Around noon, we went to the West View marina and waited for our “water taxi”. Soon the boat arrived with a couple of Indian kids who were listening to Tupac through the creepy speaker of an iPod. The taller of the two turned out to be our guide, Troy. troy speaks with a thick Canadian Indian accent, which reminded of conversations I have had in Browning. We departed from Tahsis and begin our ~45 miles trip to Eliza Inlet and the Rodgers Fishing Lodge.

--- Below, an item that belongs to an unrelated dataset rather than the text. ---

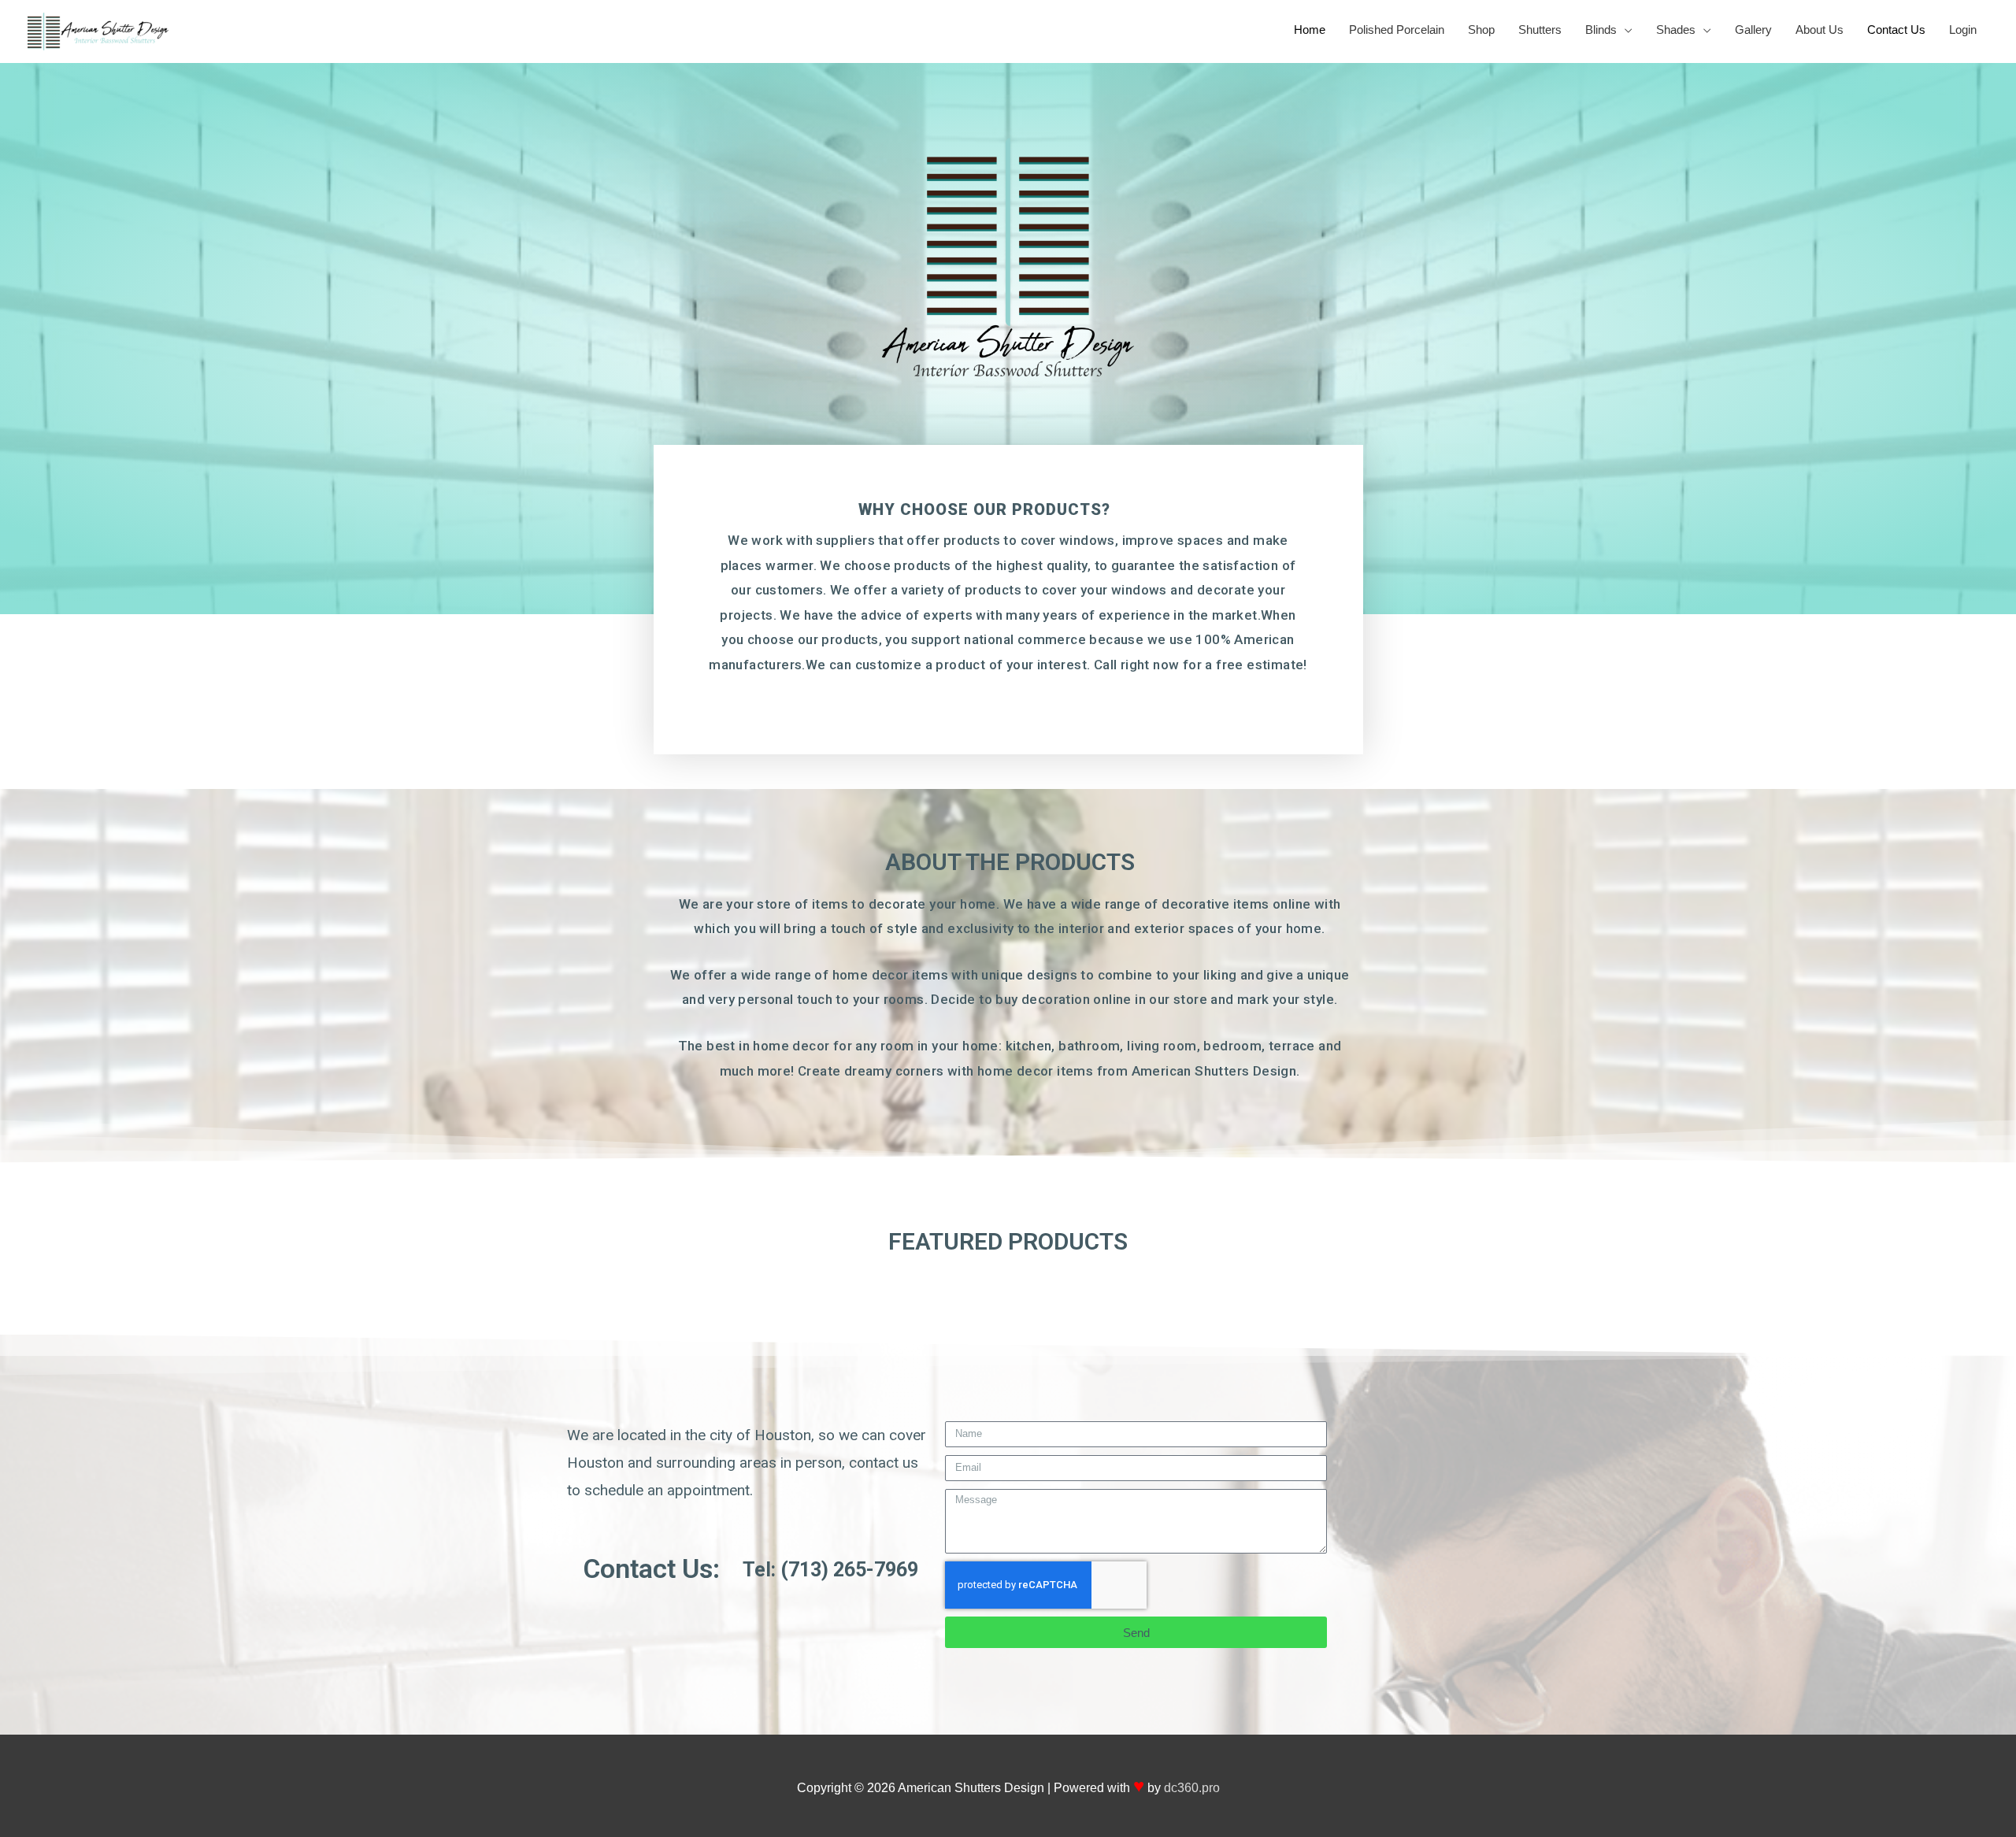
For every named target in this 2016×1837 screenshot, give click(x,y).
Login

After we arrived at the lodge, we quickly threw our gear into our room, and we headed out fishing. The seas were huge, and boat seemed to be thrown into amazing angles of attitude. I wa fine as long as I looked at the horizon as the Sooty Shearwaters screamed by the boat. Nardy drank his beer and fished, and Dad, well, he didn’t fare so well. We had to retreat to the calmer waters of the leeward side of Rosa Island. I love the way Troy said Rosa, called me as I can do an impression. The first Marbled Murrelets were seen in these waters as we pulled in our first salmon. The fishing trip and birding had begun in earnest now.
As left Rosa Island, the most amazing rainbow span the narrow channel. I have never seen the rainbow with such a low angle.